The picture becomes again more complex where, as is typically the case in more severely unintelligible speech, multiple error processes are operating in parallel. For example, a child who fronts velars may also have difficulty in producing fricative consonants, instead substituting with plosives. The fricatives /f, v, s, z / would be pronounced respectively as [p, b, t, d]. These processes also commonly interact with another process: ‘context sensitive voicing’. ‘Voiceless’ consonants such as /p, t, k, f, s/ are voiced where they occur before a vowel and ‘voiced’ consonants such as /b, d, g, v, z/ are ‘de-voiced’ word finally. An interaction of velar fronting and pre-vocalic voicing would result in target words such as ‘cake’ /kÉ?ik/ being pronounced as ‘date’ [dÉ?it], ie /k/ → [t] → [d] word initially and /k/ → [t] word finally. An interaction of velar fronting and post-vocalic devoicing would result in target ‘bag’ [bag] being pronounced as ‘bat’ [bat], /g/ → [d] → [t]. An example of stopping and pre-vocalic voicing would be the target word ‘fan’ /fan/ being pronounced as ‘ban’ [ban], ie /f/ [p] [b]. Again, any one of these processes – velar fronting, stopping, context sensitive voicing, may apply 100% wherever the candidate sounds occur or variably depending on the influence of other linguistic constraints or the extent to which these are already moving towards resolution.

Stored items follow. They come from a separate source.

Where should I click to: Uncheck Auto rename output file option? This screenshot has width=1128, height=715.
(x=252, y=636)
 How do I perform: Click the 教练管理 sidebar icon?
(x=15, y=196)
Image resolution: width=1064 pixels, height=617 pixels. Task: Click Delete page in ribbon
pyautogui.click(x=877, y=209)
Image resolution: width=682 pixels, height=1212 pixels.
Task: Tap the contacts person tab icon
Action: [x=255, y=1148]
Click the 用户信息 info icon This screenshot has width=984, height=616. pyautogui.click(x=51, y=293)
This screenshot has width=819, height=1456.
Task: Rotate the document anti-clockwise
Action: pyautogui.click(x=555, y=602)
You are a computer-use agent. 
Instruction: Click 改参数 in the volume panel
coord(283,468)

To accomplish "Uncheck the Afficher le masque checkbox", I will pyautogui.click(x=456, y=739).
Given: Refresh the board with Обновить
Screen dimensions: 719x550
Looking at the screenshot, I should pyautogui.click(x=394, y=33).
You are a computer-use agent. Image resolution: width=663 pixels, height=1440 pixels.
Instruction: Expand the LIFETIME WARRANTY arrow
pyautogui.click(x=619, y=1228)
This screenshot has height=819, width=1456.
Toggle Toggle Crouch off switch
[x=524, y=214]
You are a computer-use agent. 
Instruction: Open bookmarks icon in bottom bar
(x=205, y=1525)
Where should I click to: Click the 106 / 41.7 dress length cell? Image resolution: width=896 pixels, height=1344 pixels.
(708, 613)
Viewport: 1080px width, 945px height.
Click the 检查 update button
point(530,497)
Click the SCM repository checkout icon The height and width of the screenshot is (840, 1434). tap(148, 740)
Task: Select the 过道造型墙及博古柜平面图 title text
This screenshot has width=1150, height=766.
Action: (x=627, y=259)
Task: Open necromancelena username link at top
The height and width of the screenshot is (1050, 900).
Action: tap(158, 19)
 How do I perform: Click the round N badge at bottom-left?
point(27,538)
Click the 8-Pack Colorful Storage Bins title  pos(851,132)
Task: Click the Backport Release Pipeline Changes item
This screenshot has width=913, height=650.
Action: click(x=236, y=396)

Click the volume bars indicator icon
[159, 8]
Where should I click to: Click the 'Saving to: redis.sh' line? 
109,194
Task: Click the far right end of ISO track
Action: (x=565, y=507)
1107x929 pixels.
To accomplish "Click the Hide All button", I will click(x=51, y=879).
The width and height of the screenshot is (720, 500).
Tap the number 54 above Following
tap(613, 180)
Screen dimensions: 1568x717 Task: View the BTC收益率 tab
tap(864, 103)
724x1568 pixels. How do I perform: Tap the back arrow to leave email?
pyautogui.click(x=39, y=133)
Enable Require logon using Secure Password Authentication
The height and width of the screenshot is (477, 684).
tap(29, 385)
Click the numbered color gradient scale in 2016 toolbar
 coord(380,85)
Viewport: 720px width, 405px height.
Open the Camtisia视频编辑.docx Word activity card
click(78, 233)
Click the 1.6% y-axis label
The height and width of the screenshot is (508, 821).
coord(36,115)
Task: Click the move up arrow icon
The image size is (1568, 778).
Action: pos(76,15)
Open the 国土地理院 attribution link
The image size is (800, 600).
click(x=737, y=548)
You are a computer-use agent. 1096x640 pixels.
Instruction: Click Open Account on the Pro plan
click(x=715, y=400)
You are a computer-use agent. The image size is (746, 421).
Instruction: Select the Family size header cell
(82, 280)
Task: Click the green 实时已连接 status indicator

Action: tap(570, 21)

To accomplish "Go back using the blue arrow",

So far we have used the operation of phonological processes affecting consonant production and the potential consequences of their interaction to highlight complexities within the developing system. In this section we turn our attention to vowels. Described as “the poor relations in child phonology” [5], vowels have received relatively little attention in the literature as compared to consonants, from the perspective of either typical or atypical development. Seminal research which included individual case studies and case series in the 1990’s [8] drew our attention to the fact that vowels may not only serve as potential conditioning environments for consonant errors but may be problematic in their own right.

Importantly these and the small number of subsequent studies [9] have shown that vowel errors may be described in similar phonological process terms to those used for consonant error patterns. The same distinction can also be drawn between these phonological patterns and phonetic distortions which result in a sound which does not feature in the adult target system. This is important as recent cohort evidence suggests that while systematic error patterns feature in both CAS and phonological disorder, vowel distortions, eg excessive lengthening, nasalisation, misarticulations would seem only to feature in CAS [3]. There is also recent evident from a large cohort study [7] that vowel errors are one of the two key markers, alongside consonant cluster reduction (eg. ‘clowd’, /klaud/, [kaud]), distinguishing typically developing children from those with speech difficulties at 8;0.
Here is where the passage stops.